A network of super-insulated underground pipes will deliver the harvested heat and hot water to 3,500 new homes in Cranbrook being built by Taylor Wimpey, Persimmon and Bovis, as well as to the nearby new £210m Skypark industrial estate.

The contract to build heat pumps for the Devon project is seen as a breakthrough for Star Renewable Energy, being the first contract it has won since being spun off in 2013 from £43m-turnover Star Refrigeration Ltd, the UK’s largest industrial refrigeration contractor.

The decision to create a division focussed on heat pump technology was made in the hope that the heat pump market in the UK and abroad would take off, but so far contracts have been elusive.

In 2010, before the split, Star installed an internationally high-profile £5m heat pump in the Norwegian city of Drammen which produces 14-megawatts of clean energy from seawater in a nearby fjord. Since then Star has provided heat pumps for 14 other projects in Europe, of which three were in the UK.

The UK contracts including installing heat pumps at a Nestle factory in Halifax and in the exclusive One Hyde Park residential development in London’s Knightsbridge, where Star’s heat pumps are used to harness heat from an underground aquifer.

“Unfortunately the market for heat pumps over the last two years has been very slow and very stubborn so we are pleased to get the Cranbrook contract,” Pearson said. “We have been pushing for seven years on heat pumps and are hoping that this will be the first order of a new era.”

“Although the Drammen project involved using heat pumps at 90 degrees, none of the heat pumps in the UK currently operate above 50 degrees so this project in Devon will also be important as it will show that we can operate heat pumps at temperatures up to 80 degrees.”

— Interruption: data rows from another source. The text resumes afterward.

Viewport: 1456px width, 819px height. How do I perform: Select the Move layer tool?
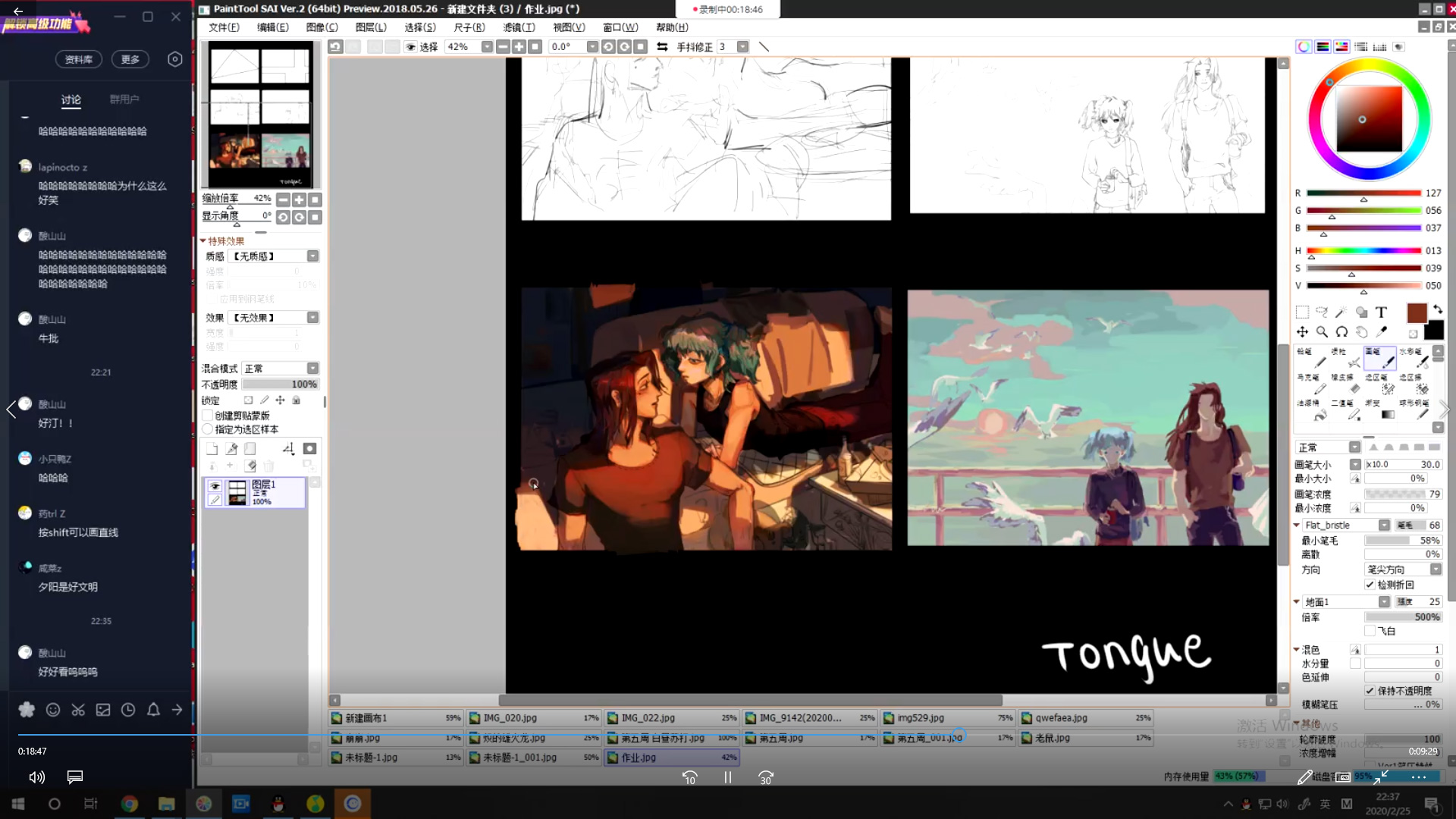(1302, 331)
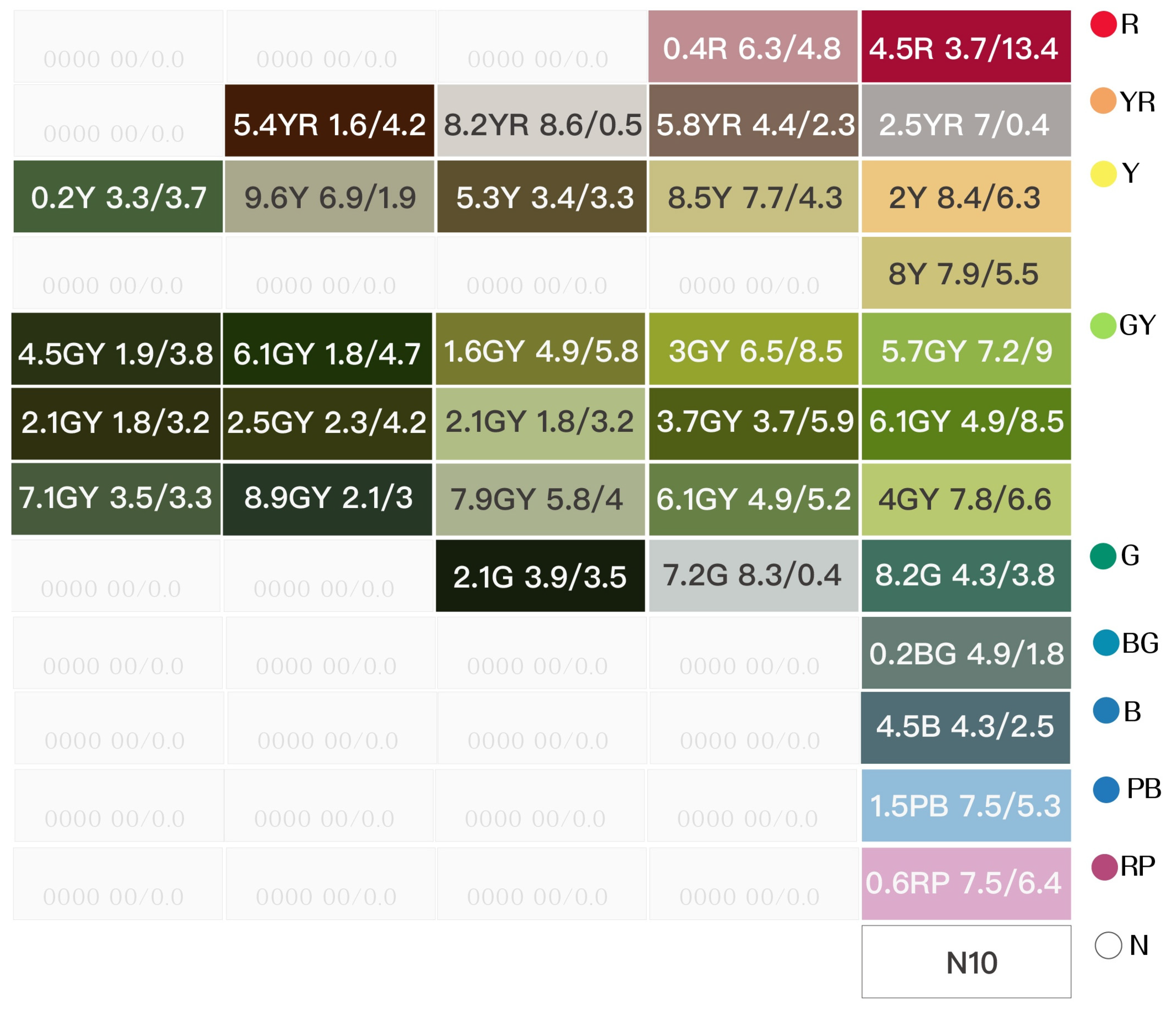Select the empty N neutral circle
Viewport: 1176px width, 1012px height.
point(1108,946)
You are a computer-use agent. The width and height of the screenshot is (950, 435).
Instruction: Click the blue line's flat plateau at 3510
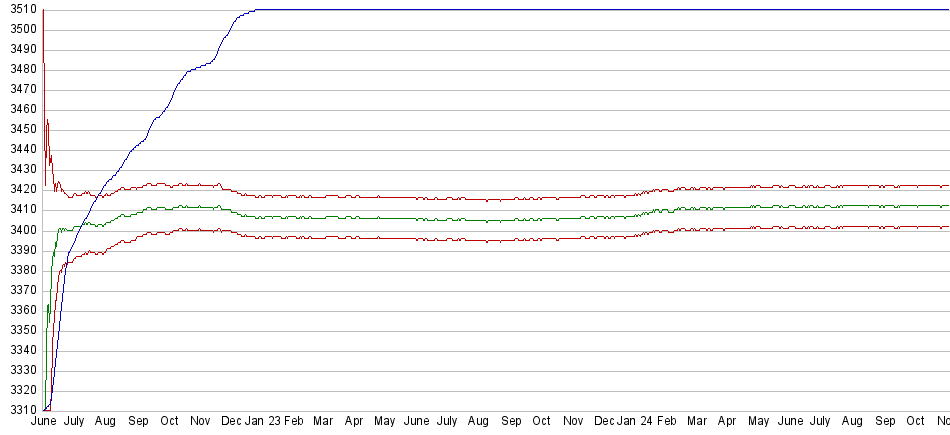600,10
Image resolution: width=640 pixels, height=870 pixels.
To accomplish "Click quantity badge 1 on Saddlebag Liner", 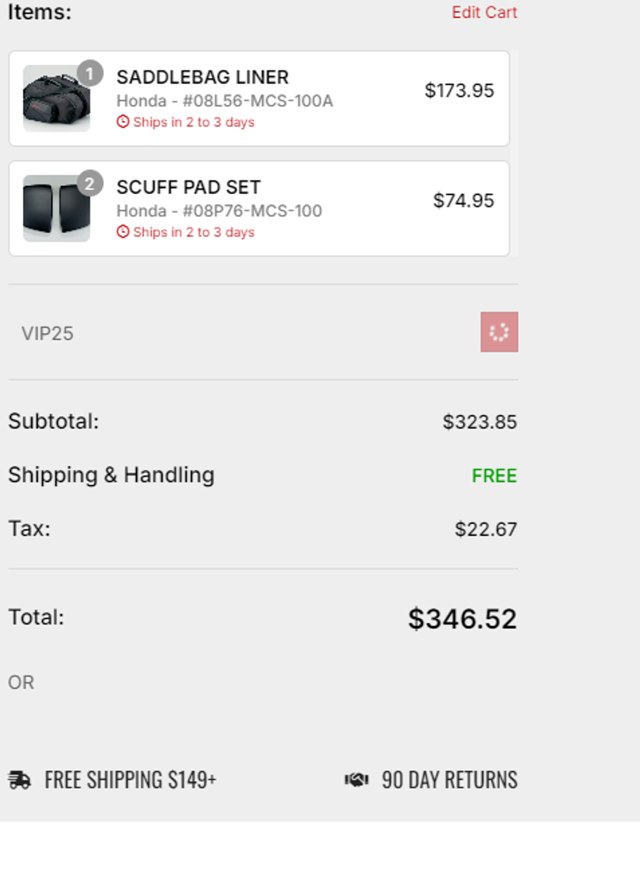I will pos(90,74).
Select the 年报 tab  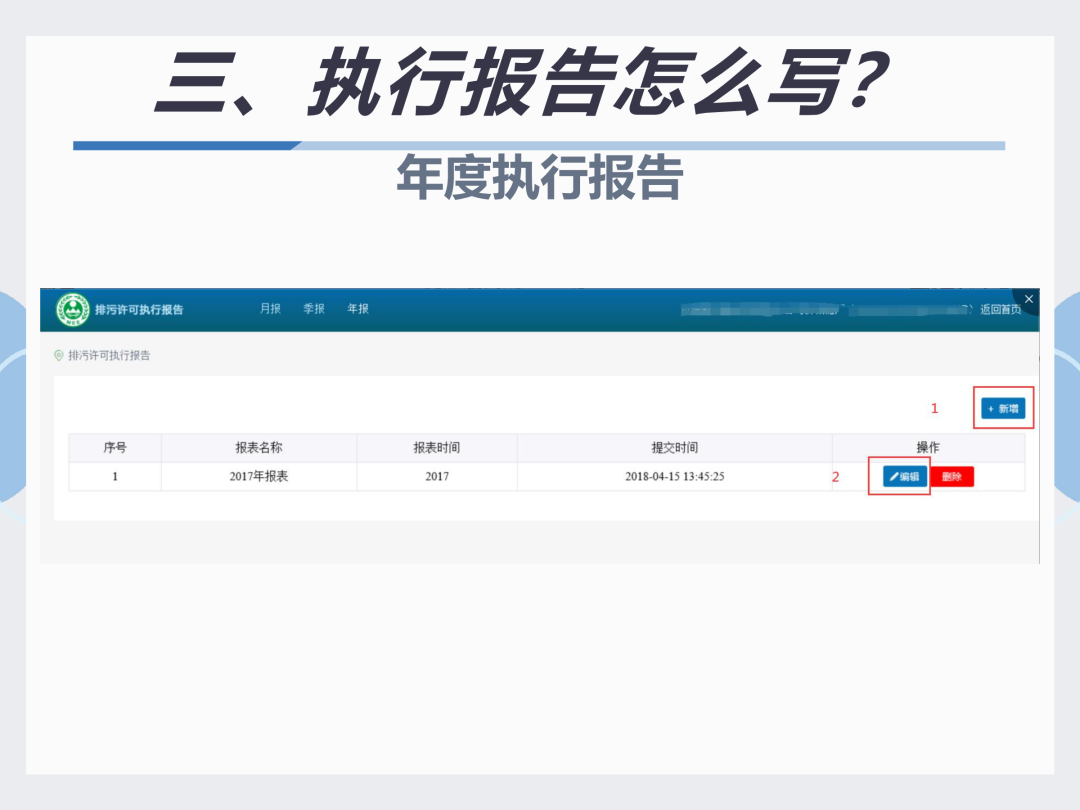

Construction work on the heat pumps for Cranbrook is now under way at Star’s Glasgow factory and Pearson expects the system to be up and running by the end of the year.

The demonstration scheme will run until March 2017, after which a progress report will be submitted to the government on how the technology pioneered at Cranbrook could be rolled out to existing and new-build district heating schemes around the UK.

Some of those potential future projects could be in Scotland but as solar radiation levels in southern England are roughly 30 per cent higher than north of the border, Pearson believes that most of the work for solar-sourced heat pumps will be in England, Wales or abroad.

“Heat pumps were first spoken about in 1852 by Lord Kelvin in a lecture at Glasgow University but are only now coming to life in a commercial sense and we now have the skills to make this a modern energy revolution,” he said. “I wonder what Lord Kelvin would make of it all these years later.”